*** Block opens ***

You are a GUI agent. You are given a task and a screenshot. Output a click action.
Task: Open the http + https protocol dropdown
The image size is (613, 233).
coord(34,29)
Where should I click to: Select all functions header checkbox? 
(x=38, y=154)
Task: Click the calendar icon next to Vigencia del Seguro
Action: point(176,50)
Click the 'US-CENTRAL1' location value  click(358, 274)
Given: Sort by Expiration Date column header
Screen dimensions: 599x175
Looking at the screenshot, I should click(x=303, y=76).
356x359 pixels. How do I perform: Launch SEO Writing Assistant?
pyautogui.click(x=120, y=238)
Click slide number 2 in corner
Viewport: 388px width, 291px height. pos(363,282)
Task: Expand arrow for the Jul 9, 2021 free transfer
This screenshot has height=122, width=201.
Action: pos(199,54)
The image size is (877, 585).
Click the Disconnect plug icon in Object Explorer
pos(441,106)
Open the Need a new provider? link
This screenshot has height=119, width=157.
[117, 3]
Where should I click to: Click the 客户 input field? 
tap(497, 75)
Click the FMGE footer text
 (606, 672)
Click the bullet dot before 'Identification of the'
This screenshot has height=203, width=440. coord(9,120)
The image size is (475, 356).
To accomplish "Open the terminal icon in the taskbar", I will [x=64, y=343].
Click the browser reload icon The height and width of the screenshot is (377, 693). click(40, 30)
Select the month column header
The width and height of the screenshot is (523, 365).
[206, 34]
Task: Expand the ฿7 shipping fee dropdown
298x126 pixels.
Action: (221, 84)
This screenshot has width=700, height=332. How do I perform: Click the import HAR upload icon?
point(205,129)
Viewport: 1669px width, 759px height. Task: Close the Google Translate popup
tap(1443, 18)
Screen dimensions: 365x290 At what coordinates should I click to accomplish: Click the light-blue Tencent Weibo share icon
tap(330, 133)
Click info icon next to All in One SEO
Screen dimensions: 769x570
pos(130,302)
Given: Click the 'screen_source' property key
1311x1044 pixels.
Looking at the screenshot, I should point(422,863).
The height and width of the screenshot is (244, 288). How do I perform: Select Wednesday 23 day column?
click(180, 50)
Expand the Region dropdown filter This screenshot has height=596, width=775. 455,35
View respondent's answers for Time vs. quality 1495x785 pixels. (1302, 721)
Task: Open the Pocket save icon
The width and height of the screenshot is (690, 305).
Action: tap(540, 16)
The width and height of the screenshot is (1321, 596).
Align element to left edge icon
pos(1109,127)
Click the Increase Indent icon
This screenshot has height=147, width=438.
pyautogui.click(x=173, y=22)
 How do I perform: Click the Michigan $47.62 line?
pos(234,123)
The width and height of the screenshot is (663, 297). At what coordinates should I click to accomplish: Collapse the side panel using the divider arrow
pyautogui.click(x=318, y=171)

*** Block closes ***

Return every line from the one holding "This screenshot has height=147, width=438." through the end of the data, exactly as it appears, with both ends kept and nothing else.

* Exercise solution *
This screenshot has height=147, width=438.
pyautogui.click(x=173, y=22)
 How do I perform: Click the Michigan $47.62 line?
pos(234,123)
The width and height of the screenshot is (663, 297). At what coordinates should I click to accomplish: Collapse the side panel using the divider arrow
pyautogui.click(x=318, y=171)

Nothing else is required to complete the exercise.